Un aspect de la justice compagnonnique chez les compagnons passants tailleurs de pierre : l’affaire de Marseille en 1862

Ce texte reprend en partie l’une des études publiées dans Travail et Honneur par Laurent Bastard et moi-même. Il m’a semblé intéressant d’y revenir car nous avons depuis retrouvé la photographie de la commission de compagnons passants tailleurs de pierre qui a eu à trancher cette affaire de Marseille. Dans le même temps, l’existence de cette photographie vient expliquer l’un des documents retrouvés au Museon Arlaten : un petit morceau de papier non daté, indiquant qu’il était dû de l’argent à un dénommé Blanc de Marseille pour frais de photographie. Il s’agit en fait de l’avance faite par le délégué de Marseille, Blanc, dit « La Sagesse de Marseille », pour faire exécuter un tirage de la photographie de l’assemblée pour chacune des villes de Devoir. Celle destinée à Avignon, ville non représentée directement, a certainement été remise par Leturgeon lors de son retour vers Paris.

Photographie des délégués du Tour de France à Marseille en 1862. Archives des CPTDP de Bordeaux.

L’affaire de Marseille est le dernier des conflits internes relatés au sein des archives des compagnons d’Avignon. Elle nous est connue par un long procès-verbal signé des membres d’une délégation de compagnons tailleurs de pierre représentants les villes de Devoir, appelés à résoudre l’affaire entre le 23 et le 26 décembre 1862. Sa nature est bien différente des précédentes, puisque c’est l’intervention de la justice publique qui en est à l’origine.

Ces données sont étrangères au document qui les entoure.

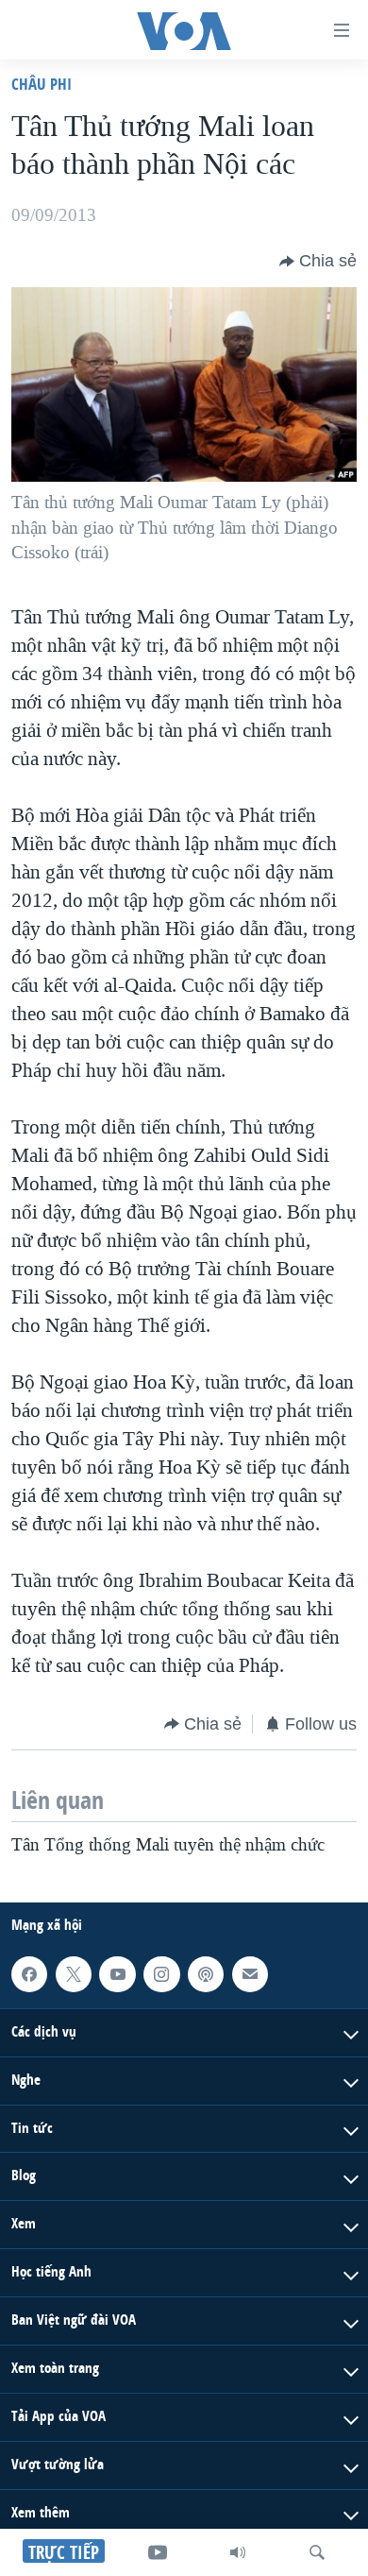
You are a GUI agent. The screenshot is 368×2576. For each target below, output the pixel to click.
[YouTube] (157, 2552)
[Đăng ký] (250, 1974)
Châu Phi (41, 83)
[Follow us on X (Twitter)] (74, 1974)
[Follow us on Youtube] (117, 1974)
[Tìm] (317, 2552)
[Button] (318, 261)
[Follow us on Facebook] (29, 1974)
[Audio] (237, 2552)
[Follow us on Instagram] (161, 1974)
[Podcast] (206, 1974)
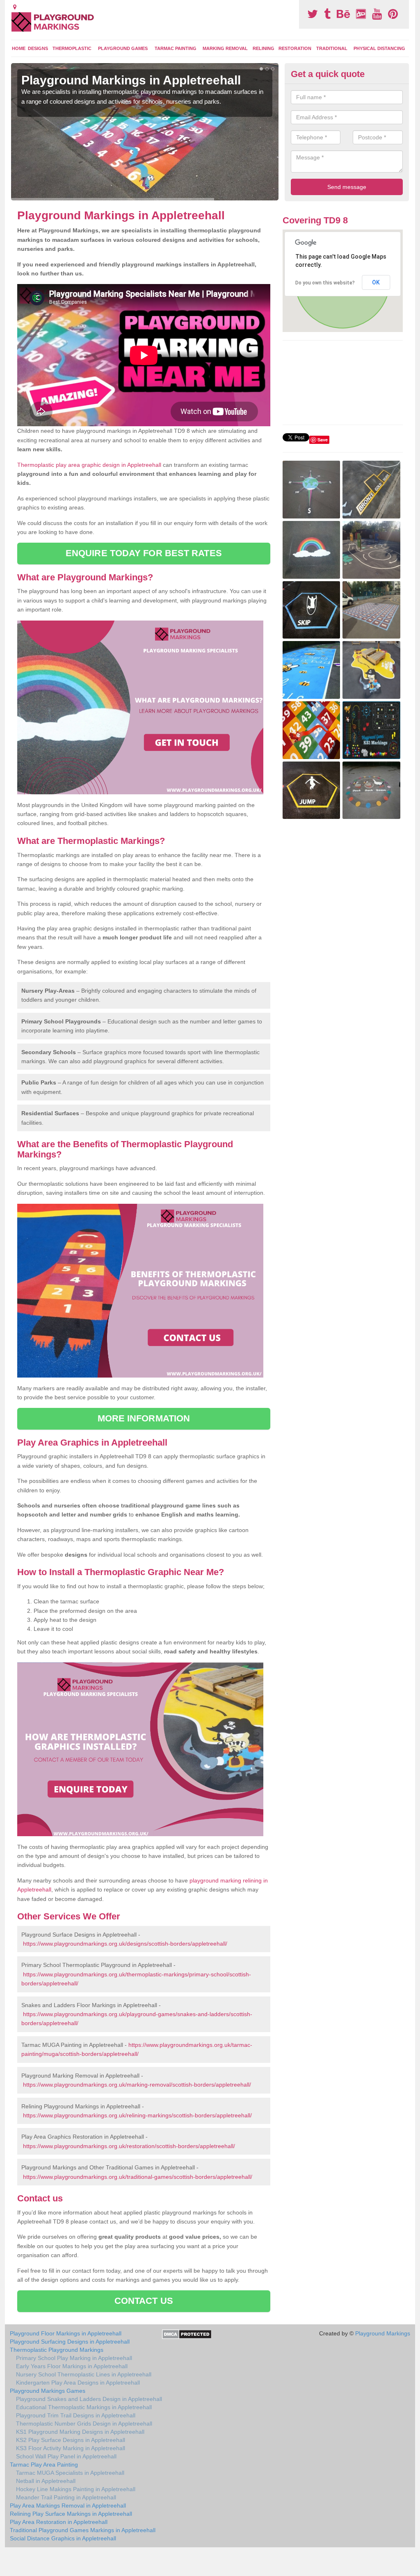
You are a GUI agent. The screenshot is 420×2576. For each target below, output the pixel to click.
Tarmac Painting (175, 48)
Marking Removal (225, 48)
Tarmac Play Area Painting (44, 2464)
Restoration (294, 48)
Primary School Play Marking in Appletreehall (74, 2358)
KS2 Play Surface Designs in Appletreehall (70, 2440)
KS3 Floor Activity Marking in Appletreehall (70, 2448)
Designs (38, 48)
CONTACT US (143, 2301)
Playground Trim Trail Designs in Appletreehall (75, 2415)
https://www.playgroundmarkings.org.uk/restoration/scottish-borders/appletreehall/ (129, 2146)
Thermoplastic (71, 48)
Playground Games (123, 48)
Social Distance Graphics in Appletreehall (63, 2538)
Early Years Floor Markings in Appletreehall (72, 2366)
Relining (263, 48)
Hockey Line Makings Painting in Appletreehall (75, 2489)
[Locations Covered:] (14, 7)
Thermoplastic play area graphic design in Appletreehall (89, 465)
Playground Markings (382, 2333)
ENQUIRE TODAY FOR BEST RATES (144, 553)
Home (18, 48)
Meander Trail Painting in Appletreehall (66, 2497)
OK (376, 282)
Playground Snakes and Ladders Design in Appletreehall (89, 2399)
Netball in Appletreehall (45, 2481)
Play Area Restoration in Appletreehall (58, 2522)
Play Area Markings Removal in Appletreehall (68, 2505)
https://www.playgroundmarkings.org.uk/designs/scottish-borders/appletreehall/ (125, 1943)
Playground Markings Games (47, 2390)
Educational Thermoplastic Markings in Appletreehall (84, 2407)
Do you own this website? (325, 283)
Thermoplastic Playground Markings (56, 2349)
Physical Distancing (379, 48)
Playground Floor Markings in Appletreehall (65, 2333)
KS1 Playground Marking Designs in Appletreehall (80, 2431)
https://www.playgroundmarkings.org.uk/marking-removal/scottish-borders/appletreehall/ (137, 2084)
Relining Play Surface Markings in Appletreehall (71, 2513)
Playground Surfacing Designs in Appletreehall (70, 2341)
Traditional (331, 48)
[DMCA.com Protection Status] (187, 2333)
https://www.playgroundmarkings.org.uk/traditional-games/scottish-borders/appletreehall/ (137, 2177)
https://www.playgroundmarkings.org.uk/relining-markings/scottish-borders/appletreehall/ (137, 2115)
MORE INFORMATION (144, 1418)
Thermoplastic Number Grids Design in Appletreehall (84, 2423)
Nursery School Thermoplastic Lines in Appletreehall (83, 2374)
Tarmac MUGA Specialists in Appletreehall (70, 2472)
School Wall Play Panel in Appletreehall (66, 2456)
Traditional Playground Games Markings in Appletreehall (82, 2530)
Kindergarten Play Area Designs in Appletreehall (78, 2382)
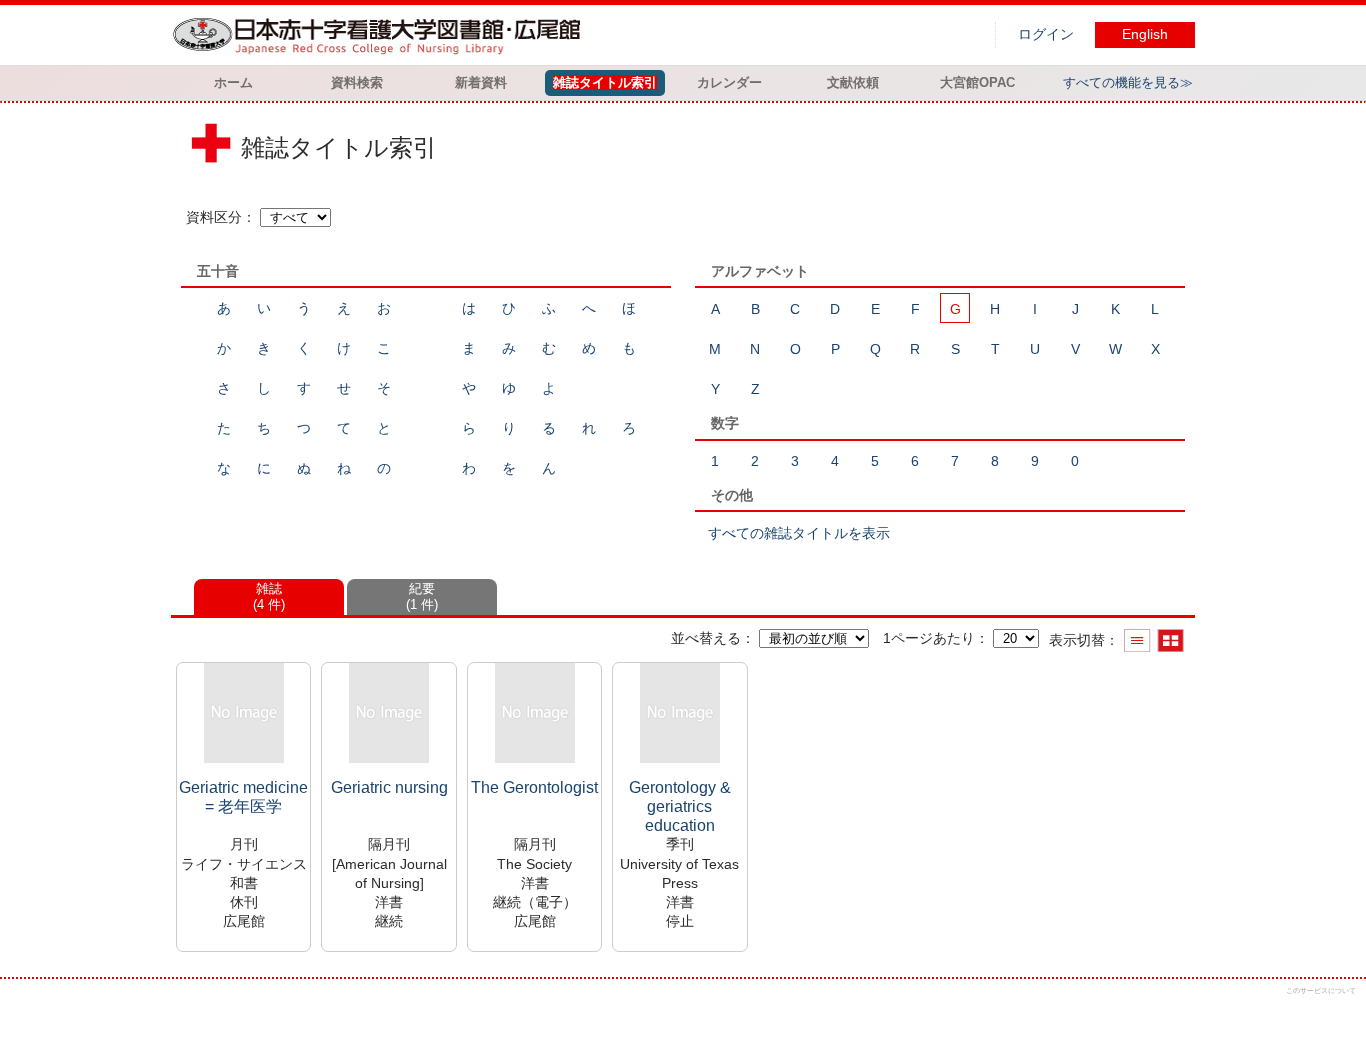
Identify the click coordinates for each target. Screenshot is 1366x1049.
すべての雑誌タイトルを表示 (799, 533)
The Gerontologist (534, 787)
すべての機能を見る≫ (1128, 82)
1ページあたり (929, 638)
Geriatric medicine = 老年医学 (243, 797)
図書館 (381, 35)
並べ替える (706, 638)
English (1145, 34)
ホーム (233, 82)
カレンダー (729, 82)
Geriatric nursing (389, 787)
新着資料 (481, 82)
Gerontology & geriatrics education (680, 806)
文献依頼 (853, 82)
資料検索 (357, 82)
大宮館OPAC (977, 82)
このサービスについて (1321, 990)
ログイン (1046, 34)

La date exacte des faits à l’origine de l’affaire ne figure pas dans le rapport des délégués, mais ils durent survenir dans le courant du mois de décembre 1862. Deux compagnons tailleurs de pierre, l’un dénommé Plus, La Franchise de Saint-Sulpice, l’autre Seguin, L’Assurance d’Ervert, assistés d’un complice, Pessard, L’Assurance de Fontenay « se seraient permis de défoncer la caisse et d’y enlever le cachet, le livre et la petite boîte contenant l’Évangile, le Christ, des couleurs fleuries et de l’argent ». La Mère ayant constaté ce vol avec effraction et fait une déposition auprès de la Justice, les deux auteurs des faits délictueux furent incarcérés. Pour leur part, les compagnons de la chambre de Marseille ne purent empêcher l’emprisonnement. Appliquant les règlements, ils « brûlèrent » les coupables.
L’information circulant rapidement, l’affaire remonta jusqu’à Paris, ville directrice dont la prérogative était de résoudre les conflits internes. Elle mit en place une commission constituée des délégués des villes du tour de France. Nous reproduisons ci-après, dans son orthographe d’origine, le procès-verbal des assemblées tenues par cette commission qui montre avec quel souci de justice ses membres ont travaillé à rétablir l’harmonie. Notons que le souci des compagnons était d’éviter que la justice profane ne vienne se mêler de leurs affaires et que, par ailleurs, il semble bien que le vol à l’origine de l’affaire résulte davantage de problèmes internes, de dissensions entre compagnons, que d’un délit de droit commun – c’est du moins ce qui semble le mieux expliquer la clémence dont font preuve les membres de la commission vis-à-vis des « voleurs », tandis que leur attitude vis-à-vis de la Chambre de Marseille est assez critique. Il est également à noter qu’il n’est fait aucune mention du Rôle de Marseille, établi en 1777 et toujours conservé par les actuels compagnons passants tailleurs de pierre.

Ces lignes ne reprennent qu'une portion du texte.